In 2003 we worked with UK clinical and research groups to win £2.2m of Department of Health and Government funding for the MDEX consortium to conduct pre clinical studies and establish two groundbreaking UK clinical trials.
Since 2003 Action Duchenne has directly funded further research in exon skipping in the UK and Australia with £300,000 of further grants to teams at Imperial College London, Oxford University, Cambridge University and University of Western Australia.
$1.2m for Exon Skipping research with AVI Biopharma
In 2009 Action Duchenne established a key research programme with AVI Biopharma in the United States. The aim of the project was to
a) Fund work with Regulatory authorities such as EMEA, MHRA to enable Exon Skipping drug sequences to be seen as a platform medicine
b) To put in place three new clinical trial coordinator posts to establish further UK and EU clinical trial sites
c) Further pre clinical development of antisense oligonucleotide sequences to enable more young people living with Duchenne to be treated by exon skipping drugs.
Utrophin Upregulation
In 2008/9 Action Duchenne funded Summit plc for £175K to support further development of their utrophin upregulation programme. Summit have recently sold on their key compound SUMC1100 to Biomarin in the USA who are proposing to take this into clinical trial in 2010.
Stem Cells
Action Duchenne has also funded research at UCL to investigate ways to develop stem cells to treat Duchenne.
DMD Registry
Action Duchenne has established and continues to fund a Registry of Duchenne patients that collects vital gene variation information to help recruitment for genetic clinical trials.
More Clinical Trials
Clinical Trials are also progressing with Ataluren developed by PTC Therapeutics and Genzyme. PTC have also developed the Catalyst programme to develop other Duchenne therapies.

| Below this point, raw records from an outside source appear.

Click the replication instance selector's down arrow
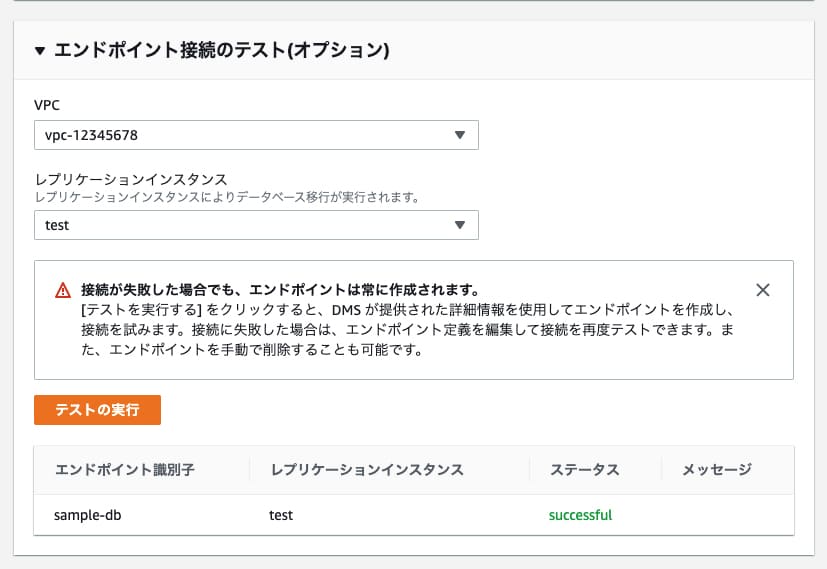Screen dimensions: 827x569 tap(460, 225)
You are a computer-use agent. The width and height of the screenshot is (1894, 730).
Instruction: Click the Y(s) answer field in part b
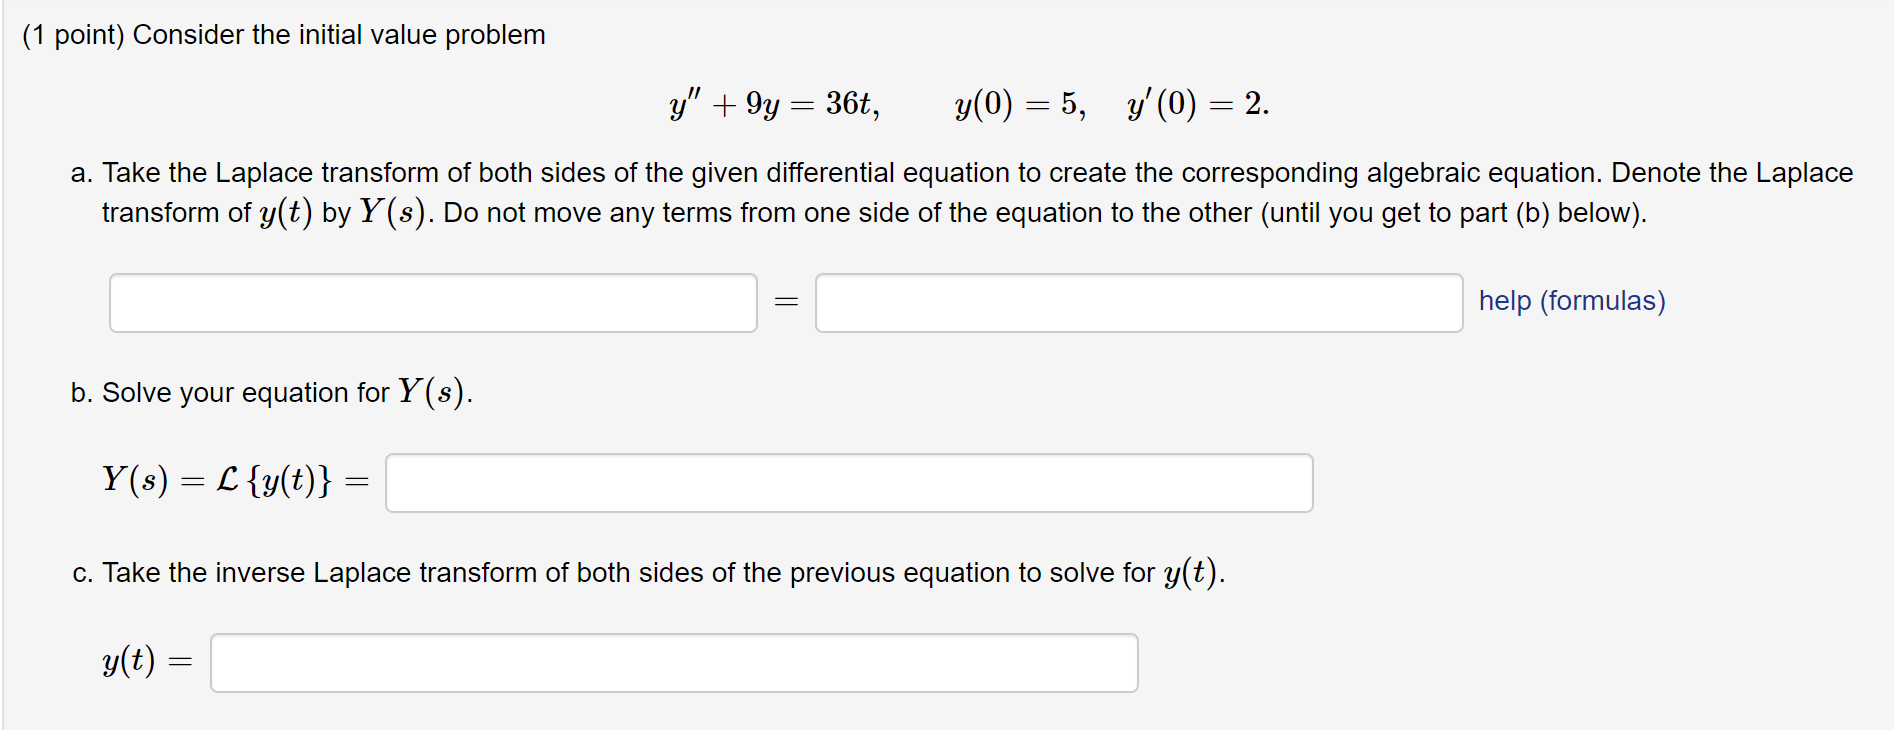pos(850,483)
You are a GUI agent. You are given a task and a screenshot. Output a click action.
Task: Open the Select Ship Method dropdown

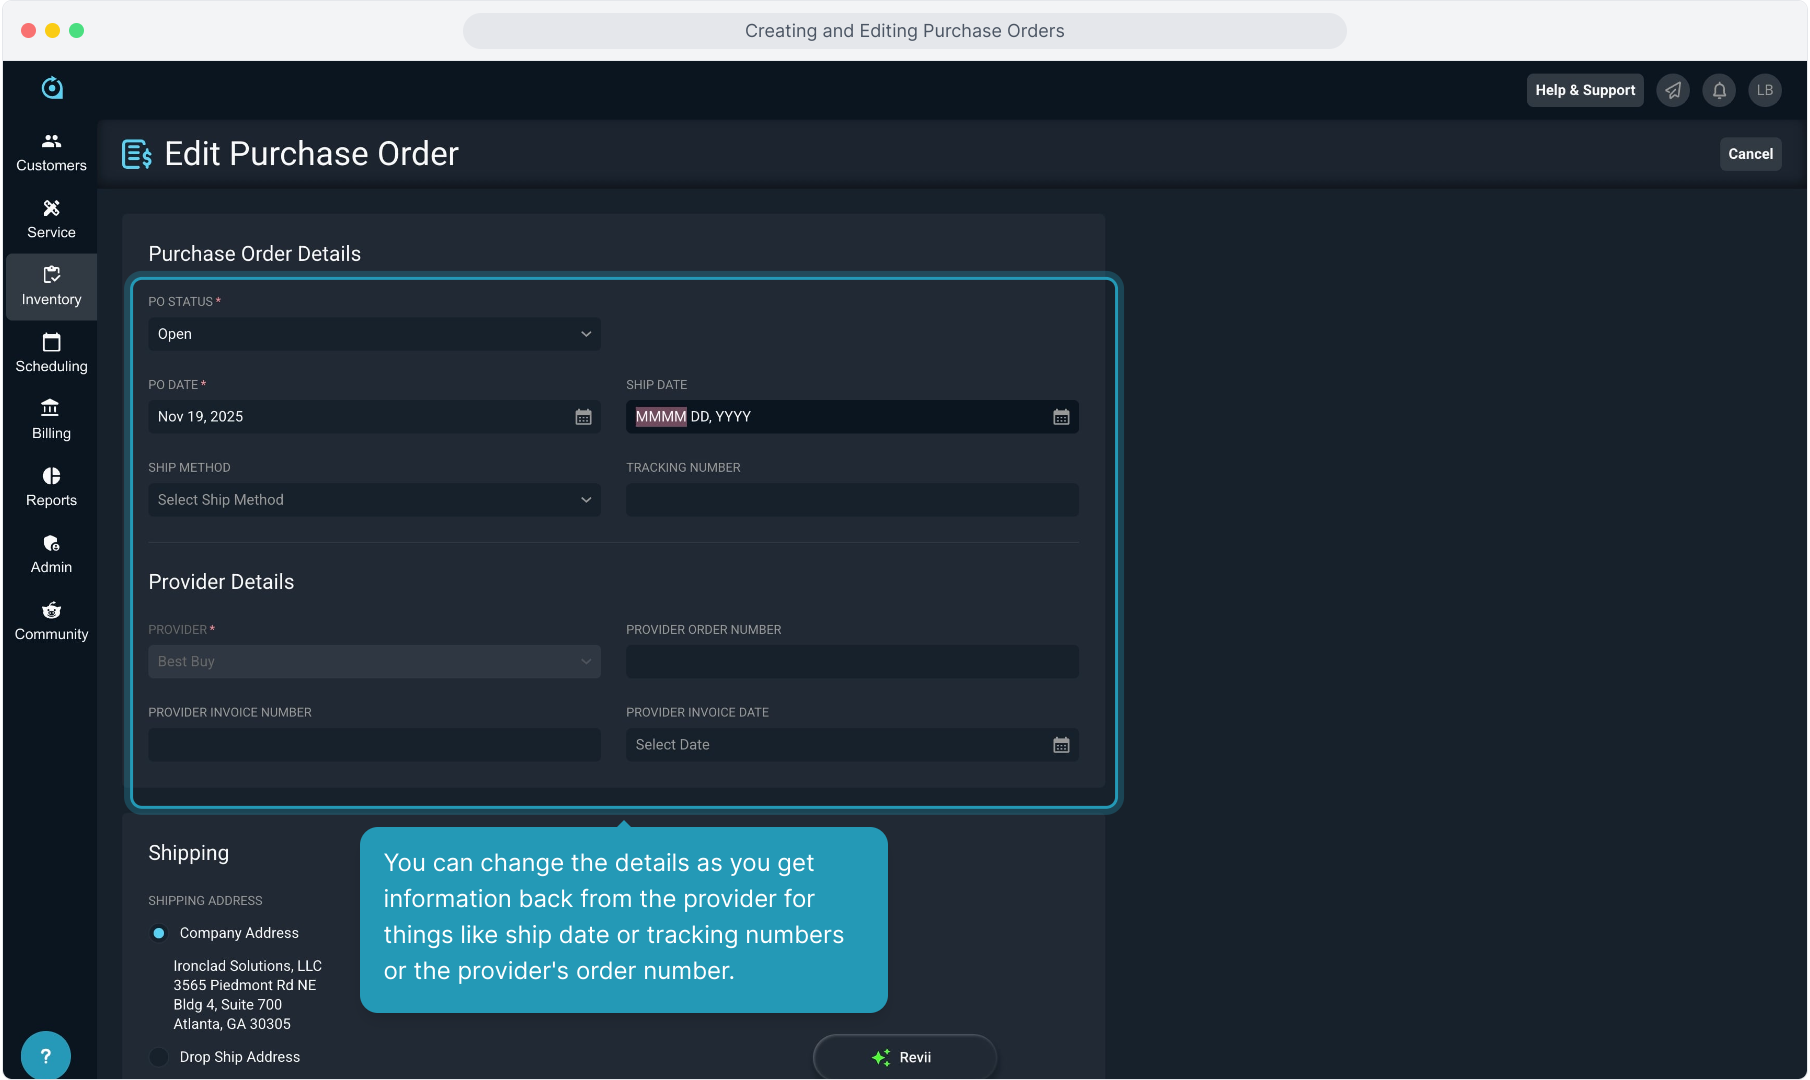[x=374, y=500]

Prosensa and Glaxo Smith Klyne have also started clinical trails for exon skipping for exon 51 and now exon 44.
Race Against Time Campaign
There is great promise in this progress for new medicines for Duchenne and great hope for the future.
We must remember, however, that to date none of these drugs are available on the market. Much more needs to be done in terms of further trials and research. There still is no cure for Duchenne. Funding for research for an orphan disease like Duchenne is still at very low levels and leaves our research teams scrabbling for small grants.
Duchenne needs ring fenced funding from the UK government to properly support high quality research and clinical trials to bring about a cure for this generation of young people.
Action Duchenne has set up the Race Against Time Campaign to advocate for ring fenced funding.